An article last Saturday said that, in a financial statement, Attorney General-designate Edwin Meese III had not listed as a liability $720,924 in legal fees amassed during an investigation of his finances by an independent counsel. Meese did, however, indicate a potential liability for fees in the statement, saying he had applied to the government for reimbursement of an unspecified amount in excess of $250,000 and "the amount, if any," that he would owe would depend on the government's response.
Independent counsel Jacob A. Stein has told a panel of judges that Attorney General-designate Edwin Meese III might not be entitled to reimbursement of $700,000 in legal fees, Justice Department sources said yesterday.
In a sealed document in the U.S. Court of Appeals here, Stein raised legal and policy issues showing that "it's not a foregone conclusion that Meese gets the money," according to a source familiar with the document. However, Stein suggested grounds on which Meese might be entitled to some repayment.
Stein also wrote that if the Justice Department did not assume its usual role as an advocate protecting the Treasury, the judges should consider hiring another independent counsel or judicial master to recommend whether Meese should be reimbursed and by how much, according to sources.
Justice Department staff attorneys have been in conflict with their superiors about whether the department should challenge Meese's request for $700,000 in fees, according to department sources. Staff attorneys recommended early this month that the department challenge Meese's request, as it would any other request for more than $75 an hour in fees. Meese's attorneys billed him at $250 an hour, according to sources.
But department officials rejected the staff recommendation, sources said. After receiving a copy of Stein's response to Meese's application, department lawyers decided to draft a response that "closely resembles" Stein's.
In his response, Stein refused to judge whether Meese should receive reimbursement. Instead, he pointed to several legal problems that must be addressed before it is decided whether Meese receives the money for his lawyers.
A source close to the investigation said Stein was concerned that the work of future independent counsels would be impaired if the subjects of their investigations and their attorneys knew that those conducting the investigation had to recommend how much they should receive in attorneys fees. "They might try to curry favor," said the source. Stein refused to comment.
Meese has been seeking legal fees under the Ethics in Government Act to reimburse lawyers who advised him during Stein's five-month investigation.
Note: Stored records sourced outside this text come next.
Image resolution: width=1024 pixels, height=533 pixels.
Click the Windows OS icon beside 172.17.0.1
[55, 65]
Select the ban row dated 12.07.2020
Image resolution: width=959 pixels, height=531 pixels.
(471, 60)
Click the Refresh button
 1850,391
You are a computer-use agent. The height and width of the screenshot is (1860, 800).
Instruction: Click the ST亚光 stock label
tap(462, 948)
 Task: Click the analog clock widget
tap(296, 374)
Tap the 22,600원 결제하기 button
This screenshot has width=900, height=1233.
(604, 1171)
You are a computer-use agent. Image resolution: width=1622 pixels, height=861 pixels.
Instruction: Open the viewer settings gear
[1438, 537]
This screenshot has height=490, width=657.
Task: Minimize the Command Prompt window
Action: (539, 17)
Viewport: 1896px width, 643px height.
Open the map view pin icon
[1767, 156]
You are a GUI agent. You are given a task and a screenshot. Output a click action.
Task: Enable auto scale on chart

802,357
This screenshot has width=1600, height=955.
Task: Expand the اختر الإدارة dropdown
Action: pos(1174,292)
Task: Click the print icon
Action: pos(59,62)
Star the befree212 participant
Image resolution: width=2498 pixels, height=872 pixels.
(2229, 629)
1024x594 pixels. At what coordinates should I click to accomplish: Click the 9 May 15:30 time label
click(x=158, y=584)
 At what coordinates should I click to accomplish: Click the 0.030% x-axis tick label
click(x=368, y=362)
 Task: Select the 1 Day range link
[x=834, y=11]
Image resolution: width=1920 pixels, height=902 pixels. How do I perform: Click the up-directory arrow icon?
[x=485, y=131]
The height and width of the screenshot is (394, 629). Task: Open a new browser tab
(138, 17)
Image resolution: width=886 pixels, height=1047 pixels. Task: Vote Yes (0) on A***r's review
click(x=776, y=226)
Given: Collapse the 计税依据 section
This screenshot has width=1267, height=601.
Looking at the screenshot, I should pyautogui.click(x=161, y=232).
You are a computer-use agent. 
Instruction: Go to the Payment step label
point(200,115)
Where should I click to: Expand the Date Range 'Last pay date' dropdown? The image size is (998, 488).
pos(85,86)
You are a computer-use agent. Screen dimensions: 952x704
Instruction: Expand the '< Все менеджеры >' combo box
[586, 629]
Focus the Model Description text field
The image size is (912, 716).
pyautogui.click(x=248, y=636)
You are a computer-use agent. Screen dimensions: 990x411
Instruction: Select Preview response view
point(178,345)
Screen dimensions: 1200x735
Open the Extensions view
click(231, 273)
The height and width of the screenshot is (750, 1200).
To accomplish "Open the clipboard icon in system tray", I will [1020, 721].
Stein found no relationship between Meese's financial ties to individuals and their appointments to federal jobs. He also found no evidence that Meese violated any laws.
In his written response to Meese's fee application, Stein raised questions about whether Meese is entitled to compensation under the Ethics in Government Act. Amendments to the act, Stein pointed out, state that public officials should be reimbursed only if their status as public officials, rather than the offense they allegedly committed, triggers the investigation. "There shouldn't be additional burdens in terms of being a public official," said one source.
In Meese's case, the sources say, the nature of the allegations against Meese would have been serious enough, if true, to warrant prosecution by normal Justice Department standards, so it is doubtful whether Meese is entitled to reimbursement for fees.
Stein's response also questioned whether Meese legally owes his lawyers $700,000 as defined in the amendments to the act. "The statute talks about reimbursement for fees incurred," said a source familiar with the document. "But what does incurred mean?"
Stein's document did not raise at least one issue that Meese could point to in favor of receiving reimbursement for fees, sources said. For example, at least three of the 11 areas that Stein investigated -- Meese's decision to keep a gift of gold cufflinks, his alleged involvement in "Debategate" and the relationship between his wife's position at two universities and federal grants to those universities -- are not allegations that normally would be investigated or prosecuted by the Justice Department. Nevertheless, they were "thrown in" with the other topics investigated by Stein. As a result, the sources said, Meese could make an argument for reimbursement of legal fees to defend himself against those allegations.
Meanwhile, U.S. Court of Appeals judges here ordered that Meese's application and supporting documents be unsealed today.